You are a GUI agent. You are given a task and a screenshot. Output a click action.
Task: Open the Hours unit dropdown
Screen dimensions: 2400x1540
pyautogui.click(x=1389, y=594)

:::

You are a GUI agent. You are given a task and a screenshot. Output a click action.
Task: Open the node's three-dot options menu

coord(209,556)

:::

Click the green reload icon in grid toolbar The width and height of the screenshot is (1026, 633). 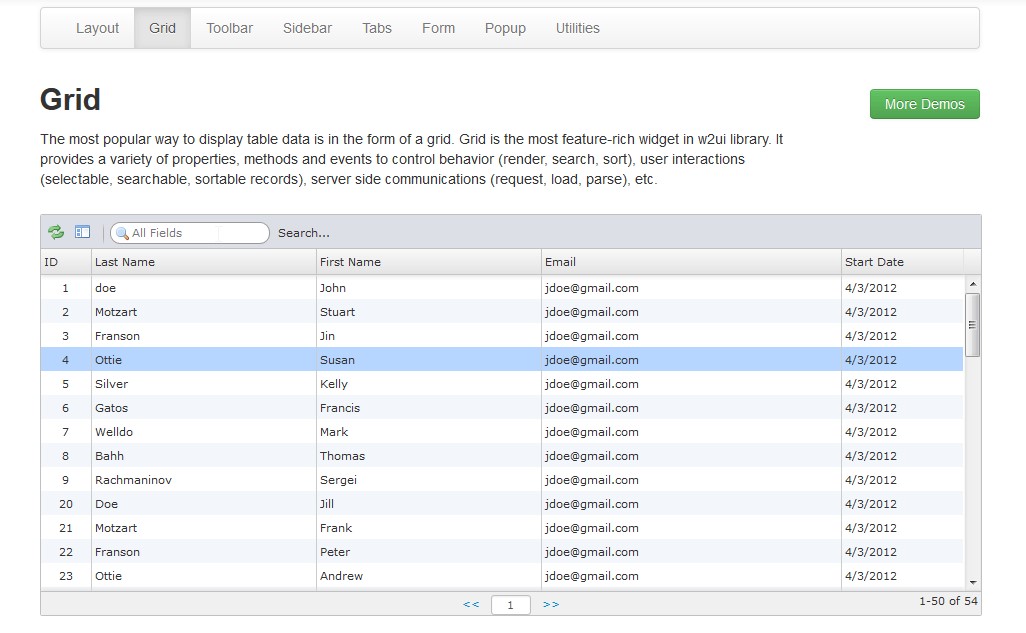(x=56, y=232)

:::

Objective: Select every line of the data above that contains the word "Open".

Task response:
Task: Open the Hours unit dropdown
Task: Open the node's three-dot options menu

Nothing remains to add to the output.